Teratozoospermia yang disebabkan faktor genetik seperti mutasi tidak dapat dicegah. Akan tetapi, untuk menurunkan risiko mengalami teratozoospermia dapat dilakukan beberapa langkah berikut[4, 6]:

  • Membiasakan gaya hidup sehat dengan aktivitas fisik atau olahraga teratur
  • Meningkatkan konsumsi makanan kaya anti oksidan seperti beta karoten dalam wortel, lutein dalam selada dan bayam, serta likopen yang terkandung dalam tomat
  • Mengkonsumsi asam folat, misalnya sayuran berdaun hijau
  • Mengkonsumsi asam lemak omega tiga, dapat dari kacang walnut atau ikan laut
  • Melakukan hubungan seksual secara aman dan sehat, menggunakan pelindung, melakukan pemeriksaan penyakit menular seksual
  • Menghindari paparan zat beracun
  • Menghindari atau membatasi paparan suhu tinggi pada daerah genital

1. Anonim. Teratozoospeprmia—Causes and Treatment Options to Consider. Aveya Natural IVF; 2020.
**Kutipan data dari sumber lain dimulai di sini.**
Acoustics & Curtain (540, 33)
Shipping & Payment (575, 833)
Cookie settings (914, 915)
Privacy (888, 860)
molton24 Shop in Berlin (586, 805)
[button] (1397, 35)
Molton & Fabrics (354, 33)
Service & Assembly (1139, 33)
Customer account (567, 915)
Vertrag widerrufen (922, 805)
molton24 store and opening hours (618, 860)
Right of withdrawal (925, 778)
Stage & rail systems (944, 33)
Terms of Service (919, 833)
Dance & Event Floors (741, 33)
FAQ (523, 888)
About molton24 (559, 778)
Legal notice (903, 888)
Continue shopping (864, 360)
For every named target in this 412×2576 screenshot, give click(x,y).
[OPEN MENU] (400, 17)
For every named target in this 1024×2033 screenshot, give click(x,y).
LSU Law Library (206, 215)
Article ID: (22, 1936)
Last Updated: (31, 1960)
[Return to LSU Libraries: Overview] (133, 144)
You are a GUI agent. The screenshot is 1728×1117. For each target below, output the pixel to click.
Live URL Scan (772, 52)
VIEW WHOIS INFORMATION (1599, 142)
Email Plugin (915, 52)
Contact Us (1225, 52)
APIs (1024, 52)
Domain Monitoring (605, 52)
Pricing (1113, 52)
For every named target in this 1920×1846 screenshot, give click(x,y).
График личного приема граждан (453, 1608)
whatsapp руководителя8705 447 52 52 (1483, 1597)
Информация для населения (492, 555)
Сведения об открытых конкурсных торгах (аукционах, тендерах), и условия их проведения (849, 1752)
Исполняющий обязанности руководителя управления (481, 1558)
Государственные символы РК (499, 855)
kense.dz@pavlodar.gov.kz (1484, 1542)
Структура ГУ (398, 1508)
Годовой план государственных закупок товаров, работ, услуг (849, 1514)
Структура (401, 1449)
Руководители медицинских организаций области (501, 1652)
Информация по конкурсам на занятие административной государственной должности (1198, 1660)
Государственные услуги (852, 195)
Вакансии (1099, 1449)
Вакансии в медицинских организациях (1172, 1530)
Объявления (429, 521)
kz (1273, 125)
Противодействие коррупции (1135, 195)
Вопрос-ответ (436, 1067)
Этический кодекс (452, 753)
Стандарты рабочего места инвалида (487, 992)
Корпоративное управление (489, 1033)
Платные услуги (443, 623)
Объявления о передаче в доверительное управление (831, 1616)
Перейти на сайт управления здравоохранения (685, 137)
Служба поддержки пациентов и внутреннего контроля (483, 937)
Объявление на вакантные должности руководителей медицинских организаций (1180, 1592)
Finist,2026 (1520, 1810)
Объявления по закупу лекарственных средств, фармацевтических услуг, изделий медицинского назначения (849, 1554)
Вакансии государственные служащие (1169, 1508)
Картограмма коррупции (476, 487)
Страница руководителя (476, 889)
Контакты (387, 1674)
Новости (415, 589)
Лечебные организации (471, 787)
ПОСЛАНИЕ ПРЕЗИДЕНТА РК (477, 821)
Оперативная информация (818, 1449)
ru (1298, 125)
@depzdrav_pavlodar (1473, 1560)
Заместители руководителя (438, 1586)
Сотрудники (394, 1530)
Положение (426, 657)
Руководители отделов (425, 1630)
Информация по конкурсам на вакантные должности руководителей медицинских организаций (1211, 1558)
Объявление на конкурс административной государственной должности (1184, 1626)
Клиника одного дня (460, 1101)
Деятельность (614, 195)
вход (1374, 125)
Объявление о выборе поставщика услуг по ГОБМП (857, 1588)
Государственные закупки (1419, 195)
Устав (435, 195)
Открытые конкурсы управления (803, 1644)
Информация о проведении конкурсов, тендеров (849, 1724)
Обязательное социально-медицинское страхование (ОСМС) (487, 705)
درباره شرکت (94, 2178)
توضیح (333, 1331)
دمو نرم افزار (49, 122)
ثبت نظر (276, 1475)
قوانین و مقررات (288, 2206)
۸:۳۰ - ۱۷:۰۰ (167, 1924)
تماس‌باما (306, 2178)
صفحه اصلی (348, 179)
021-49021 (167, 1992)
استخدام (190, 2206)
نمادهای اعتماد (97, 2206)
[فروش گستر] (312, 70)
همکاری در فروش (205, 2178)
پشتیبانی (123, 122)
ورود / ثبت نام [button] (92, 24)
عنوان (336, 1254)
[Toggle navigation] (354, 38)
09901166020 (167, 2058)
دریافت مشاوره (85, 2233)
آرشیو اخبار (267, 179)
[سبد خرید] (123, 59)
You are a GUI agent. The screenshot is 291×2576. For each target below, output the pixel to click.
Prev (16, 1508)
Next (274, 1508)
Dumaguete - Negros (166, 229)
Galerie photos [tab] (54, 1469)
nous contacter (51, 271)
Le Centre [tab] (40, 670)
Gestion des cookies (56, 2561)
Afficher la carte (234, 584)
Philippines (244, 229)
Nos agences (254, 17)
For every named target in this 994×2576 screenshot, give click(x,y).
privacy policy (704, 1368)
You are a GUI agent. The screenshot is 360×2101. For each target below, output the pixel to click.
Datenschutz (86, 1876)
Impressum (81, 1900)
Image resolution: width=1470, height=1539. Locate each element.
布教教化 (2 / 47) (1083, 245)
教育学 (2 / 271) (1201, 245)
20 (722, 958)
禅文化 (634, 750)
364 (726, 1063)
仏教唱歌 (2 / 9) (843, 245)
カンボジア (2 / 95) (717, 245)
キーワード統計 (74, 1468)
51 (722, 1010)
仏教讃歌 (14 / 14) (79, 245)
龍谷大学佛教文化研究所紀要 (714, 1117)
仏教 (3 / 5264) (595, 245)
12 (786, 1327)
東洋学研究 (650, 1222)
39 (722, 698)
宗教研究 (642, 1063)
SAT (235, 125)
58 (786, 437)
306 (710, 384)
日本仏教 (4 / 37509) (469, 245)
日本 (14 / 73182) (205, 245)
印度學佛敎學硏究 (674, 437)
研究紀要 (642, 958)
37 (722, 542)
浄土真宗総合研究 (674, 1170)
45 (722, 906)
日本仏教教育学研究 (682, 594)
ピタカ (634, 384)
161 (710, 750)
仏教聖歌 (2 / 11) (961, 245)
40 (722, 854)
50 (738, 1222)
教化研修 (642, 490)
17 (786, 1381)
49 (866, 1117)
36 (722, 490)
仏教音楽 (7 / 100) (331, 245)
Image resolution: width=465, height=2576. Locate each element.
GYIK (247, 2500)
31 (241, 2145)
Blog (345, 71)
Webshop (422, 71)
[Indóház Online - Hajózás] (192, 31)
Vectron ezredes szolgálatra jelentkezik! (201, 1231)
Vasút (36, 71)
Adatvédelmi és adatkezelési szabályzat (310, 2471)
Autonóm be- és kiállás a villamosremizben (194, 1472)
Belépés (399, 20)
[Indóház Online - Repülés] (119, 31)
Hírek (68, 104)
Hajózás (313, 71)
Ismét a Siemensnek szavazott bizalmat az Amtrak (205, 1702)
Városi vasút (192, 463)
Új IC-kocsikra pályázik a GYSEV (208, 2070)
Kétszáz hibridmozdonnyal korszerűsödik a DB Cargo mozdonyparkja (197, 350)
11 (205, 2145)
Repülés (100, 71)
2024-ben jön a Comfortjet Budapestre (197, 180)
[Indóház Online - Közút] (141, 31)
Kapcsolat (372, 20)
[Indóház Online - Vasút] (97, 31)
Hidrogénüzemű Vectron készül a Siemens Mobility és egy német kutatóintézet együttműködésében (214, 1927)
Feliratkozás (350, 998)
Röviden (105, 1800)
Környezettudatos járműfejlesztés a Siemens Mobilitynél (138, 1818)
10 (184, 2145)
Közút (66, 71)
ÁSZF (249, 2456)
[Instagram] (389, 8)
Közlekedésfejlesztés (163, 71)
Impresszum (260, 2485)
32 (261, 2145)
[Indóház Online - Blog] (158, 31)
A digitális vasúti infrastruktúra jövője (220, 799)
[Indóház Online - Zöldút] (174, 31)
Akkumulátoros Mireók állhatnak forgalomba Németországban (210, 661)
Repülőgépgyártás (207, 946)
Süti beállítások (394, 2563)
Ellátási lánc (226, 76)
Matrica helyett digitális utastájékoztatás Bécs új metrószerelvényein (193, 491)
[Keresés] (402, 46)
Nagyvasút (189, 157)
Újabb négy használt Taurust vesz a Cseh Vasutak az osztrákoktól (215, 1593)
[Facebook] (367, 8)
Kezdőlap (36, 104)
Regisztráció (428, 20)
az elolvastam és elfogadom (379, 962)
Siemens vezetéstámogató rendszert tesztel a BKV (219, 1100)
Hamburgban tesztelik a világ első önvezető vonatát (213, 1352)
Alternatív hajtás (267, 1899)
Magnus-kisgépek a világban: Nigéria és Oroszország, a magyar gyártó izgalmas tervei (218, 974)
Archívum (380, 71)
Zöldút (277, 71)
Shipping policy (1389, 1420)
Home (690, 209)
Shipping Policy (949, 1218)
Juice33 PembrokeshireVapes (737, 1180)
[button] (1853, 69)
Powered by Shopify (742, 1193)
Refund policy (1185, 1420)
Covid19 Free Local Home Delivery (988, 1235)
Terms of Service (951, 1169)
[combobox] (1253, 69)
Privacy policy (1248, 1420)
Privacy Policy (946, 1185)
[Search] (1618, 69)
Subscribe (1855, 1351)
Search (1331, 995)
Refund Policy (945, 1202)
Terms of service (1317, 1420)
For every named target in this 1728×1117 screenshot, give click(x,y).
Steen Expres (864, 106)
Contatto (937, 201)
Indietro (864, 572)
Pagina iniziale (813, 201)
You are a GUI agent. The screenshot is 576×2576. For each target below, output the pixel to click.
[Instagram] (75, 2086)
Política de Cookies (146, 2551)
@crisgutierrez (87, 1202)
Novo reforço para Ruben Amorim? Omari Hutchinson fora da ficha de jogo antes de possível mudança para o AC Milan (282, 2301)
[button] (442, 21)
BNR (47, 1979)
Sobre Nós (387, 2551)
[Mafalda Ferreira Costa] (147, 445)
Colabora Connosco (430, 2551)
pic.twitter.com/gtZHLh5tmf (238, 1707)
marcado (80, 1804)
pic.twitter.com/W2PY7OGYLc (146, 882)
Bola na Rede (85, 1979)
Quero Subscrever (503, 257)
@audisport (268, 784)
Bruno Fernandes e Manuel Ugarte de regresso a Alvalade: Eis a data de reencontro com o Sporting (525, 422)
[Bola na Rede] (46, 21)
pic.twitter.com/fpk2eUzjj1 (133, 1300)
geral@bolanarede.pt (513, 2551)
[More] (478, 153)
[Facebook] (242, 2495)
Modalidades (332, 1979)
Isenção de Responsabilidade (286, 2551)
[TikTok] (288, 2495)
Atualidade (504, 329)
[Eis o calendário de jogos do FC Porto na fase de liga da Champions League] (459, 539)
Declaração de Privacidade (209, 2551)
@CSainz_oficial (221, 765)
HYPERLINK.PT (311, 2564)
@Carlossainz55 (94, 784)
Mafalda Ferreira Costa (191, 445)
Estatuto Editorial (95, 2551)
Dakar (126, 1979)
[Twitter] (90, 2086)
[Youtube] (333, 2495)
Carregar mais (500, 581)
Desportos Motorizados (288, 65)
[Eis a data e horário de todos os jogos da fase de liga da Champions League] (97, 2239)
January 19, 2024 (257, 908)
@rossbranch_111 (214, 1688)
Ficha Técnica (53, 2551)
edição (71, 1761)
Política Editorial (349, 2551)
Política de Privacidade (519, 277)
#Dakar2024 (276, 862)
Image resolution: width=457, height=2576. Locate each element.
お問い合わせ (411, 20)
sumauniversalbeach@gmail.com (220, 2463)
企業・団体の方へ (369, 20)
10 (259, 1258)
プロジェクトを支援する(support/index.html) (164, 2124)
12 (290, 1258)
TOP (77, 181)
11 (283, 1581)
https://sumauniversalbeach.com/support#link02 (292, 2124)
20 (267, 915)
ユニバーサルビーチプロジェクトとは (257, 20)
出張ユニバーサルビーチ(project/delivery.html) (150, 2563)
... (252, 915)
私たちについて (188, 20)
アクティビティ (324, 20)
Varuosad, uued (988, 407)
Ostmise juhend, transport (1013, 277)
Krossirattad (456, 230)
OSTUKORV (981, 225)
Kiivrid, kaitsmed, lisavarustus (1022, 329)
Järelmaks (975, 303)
2. Anonim. Teratozoospermia. Ingenes; 2020.
3. Anonim. Sperm Morphology (Shape): Does It Affect Fertility? Reproductive Facts, ASRM; 2014.
4. Dr. Karthik Gunasekaram. Teratozoospermia—Teratospermia—Causes & Treatment. Metromale Clinic & Fertility Center; 2020.
5. Kristina Lasiene. Assessment of Human Sperm Cells Morphological Parameters. IntechOpen; 2017.
6. Dr. Karthik Gunasekaram. Teratozoospermia—Can It be Reversed? Metromale Clinic & Fertility Center; 2018.
7. Anonim. What are the Causes of Teratospermia? Nova IVF Fertility; 2020.
8. Anonim. Male Infertility with Teratozoospermia Due to Single Gene Mutation. Rare Disease, National Institute of Health; 2017.
9. Carrie Madormo, reviewed by Rachel Tavel. How Does Sperm Morphology Affect Fertility? Healthline; 2017.
10. Sevann Helo, MD. Abnormal Sperm Morphology: What Does It Mean? Mayo Clinic; 2020.
11. Anonim. Sperm Morphology. Medicover Fertility; 2021.